Existence of vanishing physical viscosity solutions of characteristic initial-boundary value problems for systems of conservation laws

TL;DR

This paper proves the existence of solutions for boundary characteristic initial-boundary value problems in conservation laws, focusing on the zero-viscosity limit and introducing new wave front-tracking techniques and boundary layer analysis.

Contribution

It establishes the existence of admissible solutions in the boundary characteristic case using a novel wave front-tracking algorithm and boundary layer estimates, applicable to physical hyperbolic-parabolic systems.

Findings

Existence of solutions in boundary characteristic cases.

Development of a new wave front-tracking algorithm.
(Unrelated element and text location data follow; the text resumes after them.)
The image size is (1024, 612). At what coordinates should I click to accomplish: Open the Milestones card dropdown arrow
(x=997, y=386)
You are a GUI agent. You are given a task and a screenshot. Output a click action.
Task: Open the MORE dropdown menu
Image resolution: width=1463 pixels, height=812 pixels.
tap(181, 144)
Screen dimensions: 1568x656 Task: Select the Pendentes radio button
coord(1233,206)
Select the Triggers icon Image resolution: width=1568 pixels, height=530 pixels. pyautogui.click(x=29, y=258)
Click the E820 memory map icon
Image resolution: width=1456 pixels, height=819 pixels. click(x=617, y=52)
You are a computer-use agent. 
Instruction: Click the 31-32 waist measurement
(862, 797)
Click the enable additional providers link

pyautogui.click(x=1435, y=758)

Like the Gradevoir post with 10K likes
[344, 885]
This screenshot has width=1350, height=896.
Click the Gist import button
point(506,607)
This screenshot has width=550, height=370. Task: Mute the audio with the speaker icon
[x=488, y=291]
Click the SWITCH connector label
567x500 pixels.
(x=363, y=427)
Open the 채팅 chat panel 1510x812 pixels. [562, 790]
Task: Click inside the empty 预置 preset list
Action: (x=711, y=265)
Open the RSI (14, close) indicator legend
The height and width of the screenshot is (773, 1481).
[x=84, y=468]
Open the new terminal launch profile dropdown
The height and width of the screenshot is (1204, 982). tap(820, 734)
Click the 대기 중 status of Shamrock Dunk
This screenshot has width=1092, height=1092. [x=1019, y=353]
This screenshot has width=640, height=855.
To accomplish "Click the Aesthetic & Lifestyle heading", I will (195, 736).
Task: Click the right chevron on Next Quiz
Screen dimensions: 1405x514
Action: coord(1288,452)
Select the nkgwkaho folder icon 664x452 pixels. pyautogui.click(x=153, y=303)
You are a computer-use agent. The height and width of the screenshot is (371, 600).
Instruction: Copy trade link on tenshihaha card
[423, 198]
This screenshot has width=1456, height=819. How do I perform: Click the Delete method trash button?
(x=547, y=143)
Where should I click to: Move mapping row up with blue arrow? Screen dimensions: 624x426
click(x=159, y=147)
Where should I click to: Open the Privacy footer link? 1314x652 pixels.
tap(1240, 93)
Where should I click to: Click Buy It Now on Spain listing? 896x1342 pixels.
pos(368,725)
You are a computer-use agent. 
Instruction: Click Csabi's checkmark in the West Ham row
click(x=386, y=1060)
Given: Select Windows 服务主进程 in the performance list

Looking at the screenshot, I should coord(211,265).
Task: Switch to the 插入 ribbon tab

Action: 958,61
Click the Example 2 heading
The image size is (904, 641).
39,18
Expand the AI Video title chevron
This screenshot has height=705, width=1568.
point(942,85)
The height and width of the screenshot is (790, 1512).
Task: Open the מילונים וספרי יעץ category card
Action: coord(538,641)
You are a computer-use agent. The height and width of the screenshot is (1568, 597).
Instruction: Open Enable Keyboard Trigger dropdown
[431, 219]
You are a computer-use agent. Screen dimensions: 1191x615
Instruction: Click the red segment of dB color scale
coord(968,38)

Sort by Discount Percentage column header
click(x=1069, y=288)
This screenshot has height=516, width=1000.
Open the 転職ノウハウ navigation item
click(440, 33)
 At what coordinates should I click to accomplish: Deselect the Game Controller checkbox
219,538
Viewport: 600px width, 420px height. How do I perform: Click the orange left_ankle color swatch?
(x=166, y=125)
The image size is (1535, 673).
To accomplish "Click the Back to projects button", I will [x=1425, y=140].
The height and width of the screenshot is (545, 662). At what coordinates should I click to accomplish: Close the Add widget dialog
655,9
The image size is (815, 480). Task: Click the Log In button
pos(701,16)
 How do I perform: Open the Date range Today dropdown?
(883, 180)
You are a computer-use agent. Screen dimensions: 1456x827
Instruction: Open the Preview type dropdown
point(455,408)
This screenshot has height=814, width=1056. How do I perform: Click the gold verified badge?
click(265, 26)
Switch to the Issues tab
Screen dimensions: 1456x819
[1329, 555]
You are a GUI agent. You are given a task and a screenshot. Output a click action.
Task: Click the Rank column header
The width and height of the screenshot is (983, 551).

Analysis applicable to Navier-Stokes and MHD equations.

Abstract

We consider initial boundary-value problems for nonlinear systems of conservation laws in one space variable. It is known that in general different viscous mechanisms yield different solutions in the zero-viscosity limit. Here we focus on the most technically demanding case, known as boundary characteristic case, which occurs when one of the characteristic velocities of the system vanishes. We work in small total variation regimes and assume that every characteristic field is either genuinely nonlinear or linearly degenerate. We establish existence of admissible solutions satisfying a boundary condition consistent with the vanishing viscosity approximation given by a large class of physical (that is, mixed hyperbolic-parabolic) systems. In particular, our results apply to the zero-viscosity limit of the Navier-Stokes and viscous MHD equations, written in both Eulerian and Lagrangian coordinates. Our analysis relies on a fine boundary layers analysis and is based on the introduction of a new wave front-tracking algorithm. From the technical viewpoint, the most innovative elements are i) a new class of interaction estimates for boundary layers and boundary characteristic wave fronts hitting the boundary, which yields the introduction of a new Glimm-type functional; ii) a detailed analysis of the behavior of the wave front-tracking algorithm close to the boundary, which in turn yields relevant information on the limit.